A research team led by Professor Chen Deyong and Professor Wang Junbo from the Aerospace Information Research Institute of the Chinese Academy of Sciences has developed a new type of micro-sensor that significantly improves the accuracy and measurement range of vacuum pressure detection. The research results have been published in the journal Microsystems & Nanoengineering.

Wide-range vacuum sensors play a crucial role in various high-tech fields. For example, in the semiconductor industry, precise pressure control is essential for processes such as chemical vapor deposition and plasma etching. However, existing sensor technologies face a trade-off between measurement range and accuracy: Pirani vacuum gauges offer a broad range but insufficient precision, while capacitance diaphragm gauges (CDG) provide high accuracy but have a limited measurement range. Composite sensors combining both technologies are bulky, structurally complex, and sensitive to gas types.

To address these challenges, the team developed a micro-electro-mechanical system (MEMS) pressure sensor. It integrates two resonant working modes into a single sensing element on one chip, enabling smooth operation across six orders of magnitude (from 0.3Pa to 100,000Pa). In the low-pressure range (0.3Pa to 1,000Pa), it uses a “mode localization” mode that amplifies tiny pressure changes into easily detectable signals. In the high-pressure range (1,000Pa to 100,000Pa), it automatically switches to the conventional resonant mode, which offers high accuracy and excellent stability.

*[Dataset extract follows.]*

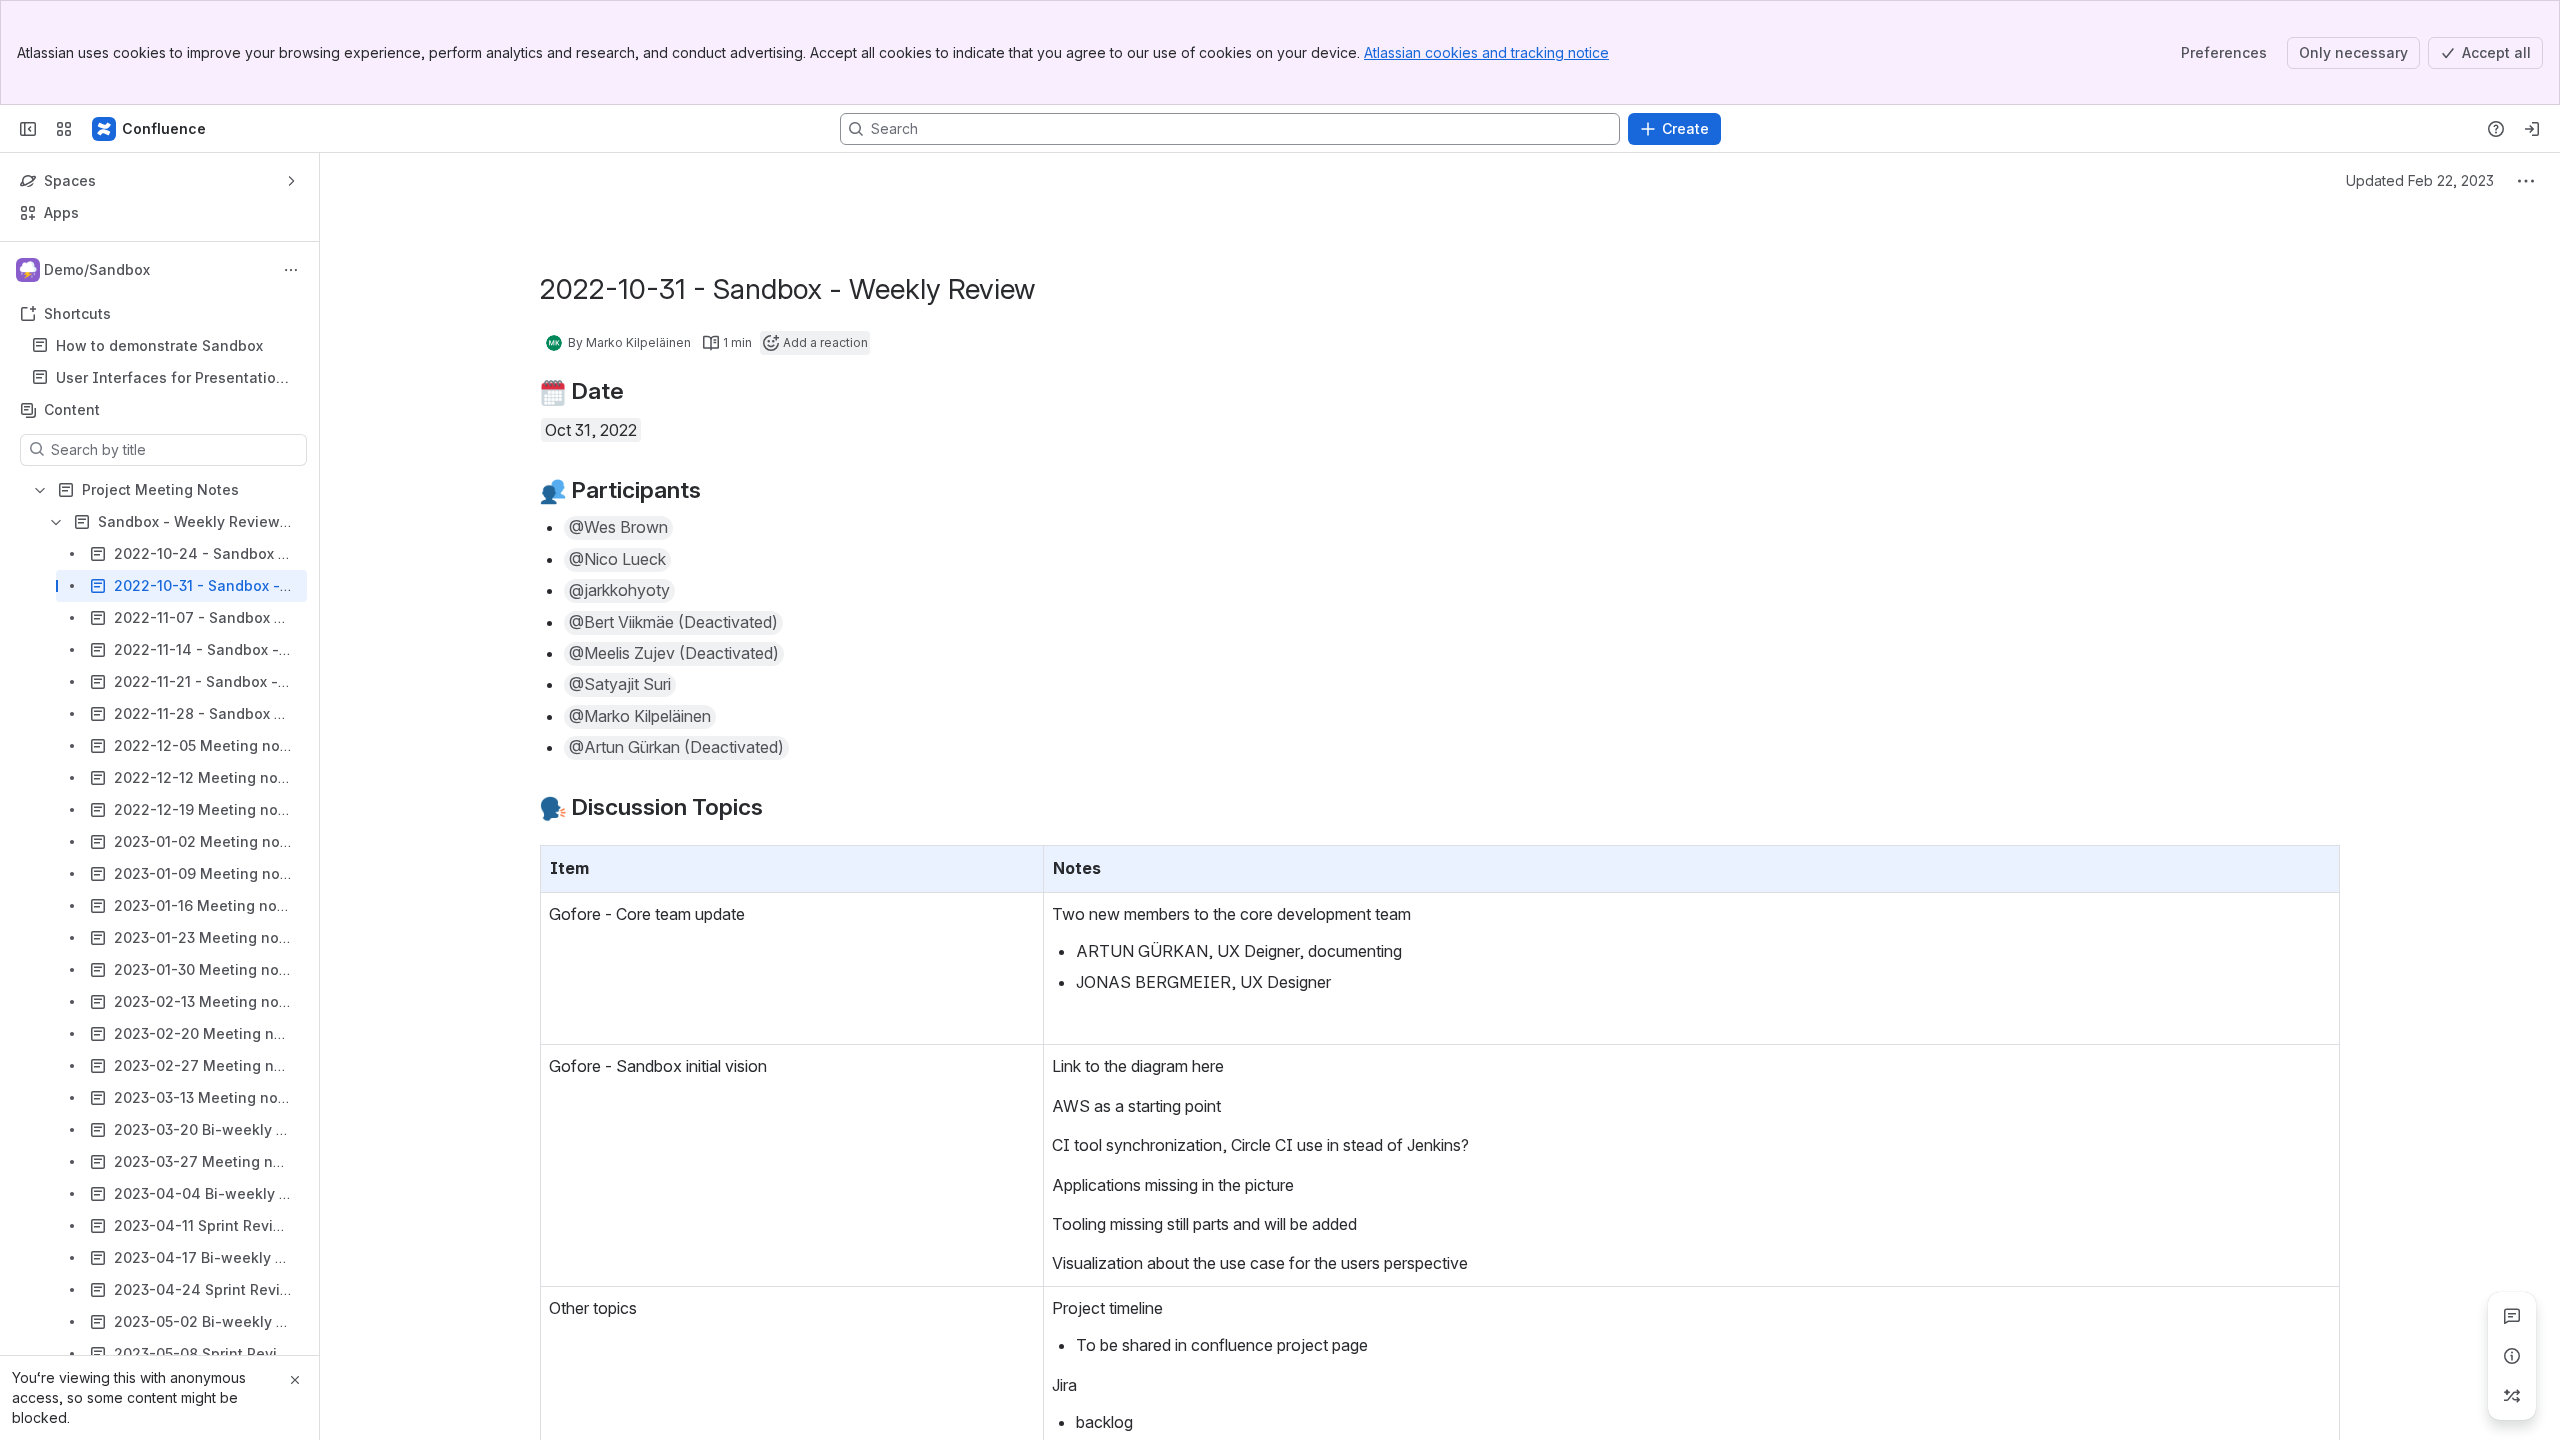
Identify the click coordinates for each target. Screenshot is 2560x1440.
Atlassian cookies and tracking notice (1486, 52)
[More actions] (291, 270)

This dual-mode design delivers outstanding performance. The sensor achieves a resolution of approximately 0.1Pa in low-pressure environments and about 2.0Pa in high-pressure environments. Calibration errors are extremely small: the relative deviation at 120°C in the low-pressure range is 1.99%, while in the high-pressure range it is as low as 0.01% of full scale. Additionally, it operates reliably across a wide temperature range from -20°C to 120°C and is insensitive to different gas types.

All of these functions are integrated into a compact MEMS chip with a volume of only 27.2 cubic millimeters—more than 200 times smaller than traditional commercial sensor chips.

This research provides valuable insights for applications in semiconductor manufacturing, space missions, and high-precision engineering.